10. Meet up with other writers 

Talking about writing can often be more enjoyable than the act itself. But again, just because it’s fun, doesn’t mean it’s useless. I always come away from our writers’ group meetings with something – inspiration, a fresh perspective, or a reminder it’s normal to find writing difficult sometimes. People have ideas for my work. Some seem obvious once they’re suggested. Some, if not perfect, lead to others of my own.

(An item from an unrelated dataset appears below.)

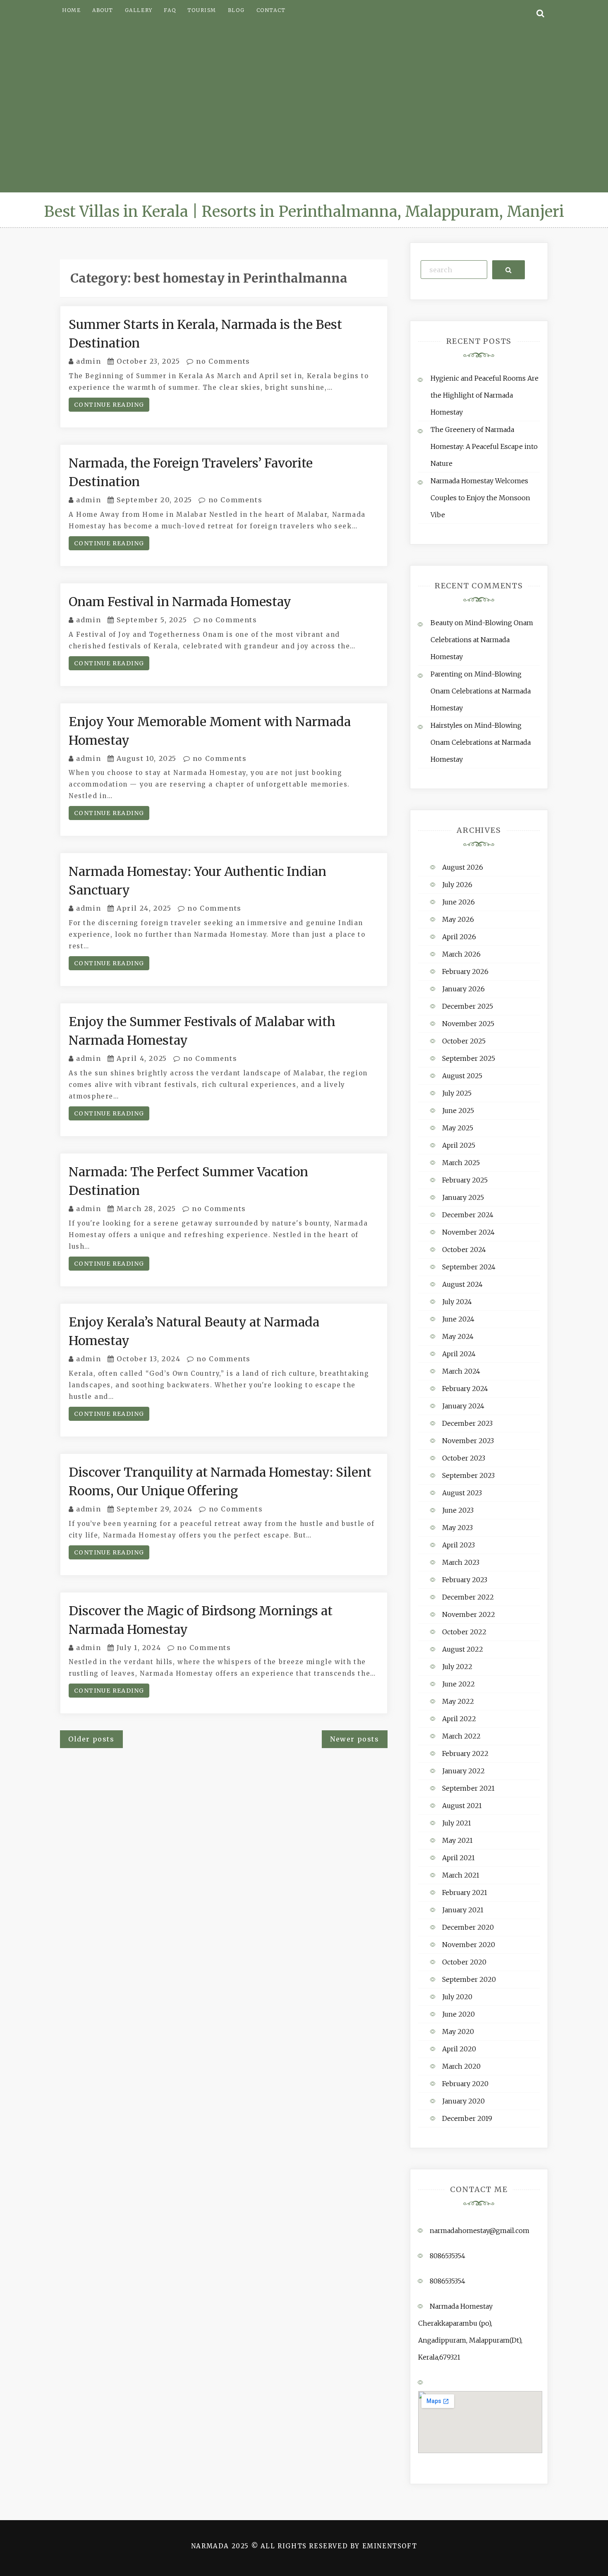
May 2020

11. Express your creativity in a different way 

Why not enjoy a craft you’re less invested in and create something else? Few toddlers stop painting because they don’t think they’re very good at it. By adulthood, most of us treat creativity as an indulgence unless it provides something useful. This conditioning hinders us, particularly when we’re attempting a novel for the first time. Suddenly, we realise it’s not very good. We want to give up, unwilling to spend time on something that is only going to see our hard drive. Changing art or craft to enjoy creating just for the sake of it will help us rediscover our creativity. As arts educationalist Sir Ken Robinson says in one of his TED talks: ‘I don’t mean to say that being wrong is the same thing as being creative. What we do know is, if you’re not prepared to be wrong, you’ll never come up with anything original.’

12. Research 

Research is an excellent way of avoiding actually writing your manuscript. No one will guess that’s what you’re doing, because you probably need to do it. Those fascinating details might not only help your readers to suspend their disbelief, but perhaps give you a way out of that plot problem.

And finally... 

But you shouldn’t need excuses to separate yourself from your manuscript every so often. Doing so will, in itself, help your writing. In the middle of a long, challenging project, it’s easy to lose perspective. Resting or changing your focus for a while, whatever you do instead, will help you regain it.